> 作業指示
A: 試合評の文章で、各試合の見出しに出てくる選手名をすべて挙げてください。
B: 試合評の文章のうち、「文句なしに名勝負です。」を含む言葉で始まり「魅力的な打撃とMMA的威力付けをしたサブミッションで後半は盛り上げる。」で終わる部分を、そのまま書き写してください。
C: 試合評の文章の続きを、最後の文のあとから書き進めてください。

名勝負 UWAライト・ヘビー級王座戦:エル・サムライ(ch)vs.大谷晋二郎(1/21/96)
好勝負 IWGP王座戦:高田延彦(ch)vs.橋本真也(4/29/96)

@UWAライト・ヘビー級王座戦:エル・サムライ(ch)vs.大谷晋二郎(1/21/96)
 サムライが大谷のラフ・ファイトを全て受け止め
 左から右へと受け流していく。
 下手すれば相手にしていないように映るのだけど
 大谷への対抗心をこっそりと忍ばせている。
 序盤から技を織り交ぜるセンスといい
 これはサムライ独特の境地ですね。
 受身も素晴らしい。
 相手の技がヒットした際の反動を完全に一度掌握した上で
 受身に転じ、異名のリアクションに転じている。
 腕狙いに拘った見せ場のバランス感覚も驚天動地。
 プランチャのように技の迫力がいまいち他より劣りますが
 世界最高のJrだと私は信じて疑いません。
 追い込まれた大谷も泥臭い攻撃で戦局を切り開くと、
 スプリングボード式ミサイル・キックのような派手な技も
 脚に打ち込んだりして真っ向から理の一極攻め対決に突入。
 気持ちと技により攻防の価値が高められていきました。
 Jr.らしからぬ一極攻め対決をJr.にしかできない動きと才覚溢れる構成でモノにしました。
 文句なしに名勝負です。

AIWGP王座戦:高田延彦(ch)vs.橋本真也(4/29/96)
 橋本の重い蹴りvs.高田の連射の利く蹴り。
 レスリングにおいても橋本が理で返しており一進一退を繰り広げます。
 高田は間で仕切って橋本向きのドラマ仕立てにしつつも
 攻めの方法論が理詰めになっているところが素晴らしいですね。
 一方の橋本は意味なく間を空けている所も散見されます。
 魅力的な打撃とMMA的威力付けをしたサブミッションで後半は盛り上げる。
 橋本の手がつけられない圧力を描き出し、
 王座交代につなげる素晴らしい試合でしたが、
 この試合もまた高田が会社の歯車として従順に働いていて
 UWFレスラーの成れの果てとしては少々寂しいものがある。
 ぎりぎり好勝負。

BG1公式戦:橋本真也vs.長州力(8/2/96)
 長州が間を置いた大技を仕掛けて通用する空気を作り上げます。
 一方で私的な打撃も叩き込んでいてバランスを取っている。

> 収集データ
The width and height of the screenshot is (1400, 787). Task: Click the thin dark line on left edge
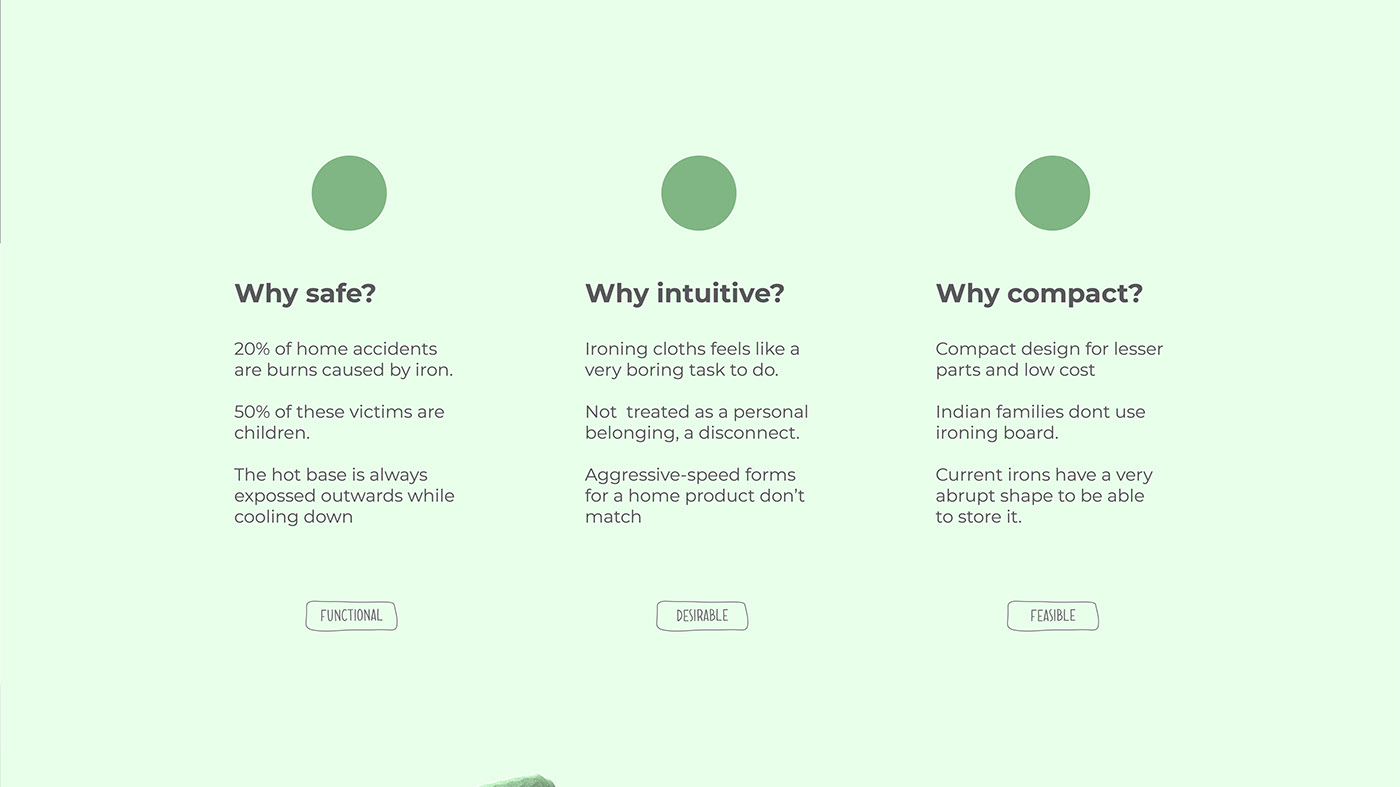(1, 120)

> 作業ごとの解答
A:
エル・サムライ
大谷晋二郎
高田延彦
橋本真也
長州力

B:
文句なしに名勝負です。

AIWGP王座戦:高田延彦(ch)vs.橋本真也(4/29/96)
 橋本の重い蹴りvs.高田の連射の利く蹴り。
 レスリングにおいても橋本が理で返しており一進一退を繰り広げます。
 高田は間で仕切って橋本向きのドラマ仕立てにしつつも
 攻めの方法論が理詰めになっているところが素晴らしいですね。
 一方の橋本は意味なく間を空けている所も散見されます。
 魅力的な打撃とMMA的威力付けをしたサブミッションで後半は盛り上げる。

C:
 橋本はその雰囲気を作るのは完全に任せていますが、
 その中での潰しあいには喜んで応じるし、それで魅せるに足る重い攻めです。
 場外スポットを挟んだ後、リングに戻ってからは更にドラマ仕立てに見せていきました。
 尤も長州のvs.藤波やvs.天龍に比べると精度は落ちますけどね。
 中々良い試合でした。

CJ-CROWN決勝、8冠統一王座戦:グレート・サスケvs.ウルティモ・ドラゴン(8/5/96)
 ルチャの演舞から
 アサイ・ムーンサルトなど
 要所で同じ技を打って対抗していきます。
 高いクオリティを誇っていますが
 このトーナメントの中でそれぞれ激闘を見せてきたのですから
 それをわざわざ同質化させなくても良いように思いますね。
 また連戦ということで疲れから動きの崩れも目立ちました。
 またサスケの場外へのトペ・アトミコで大きく盛り上げた後の
 切り返しでのハリケーン・ラナ決着は弱く、
 数多くのJrの試合に埋もれてしまう内容であることは否めない。
 中々良い試合。

(執筆日:1/1/12)

注目試合の詳細

なし

試合結果

@UWAライト・ヘビー級王座戦:エル・サムライ(ch)vs.大谷晋二郎(1/21/96)
AIWGP王座戦:高田延彦(ch)vs.橋本真也(新チャンピオン!)(4/29/96)
BG1公式戦:橋本真也vs.長州力(8/2/96)
CJ-CROWN決勝、8冠統一王座戦:グレート・サスケ(新チャンピオン!)vs.ウルティモ・ドラゴン(8/5/96)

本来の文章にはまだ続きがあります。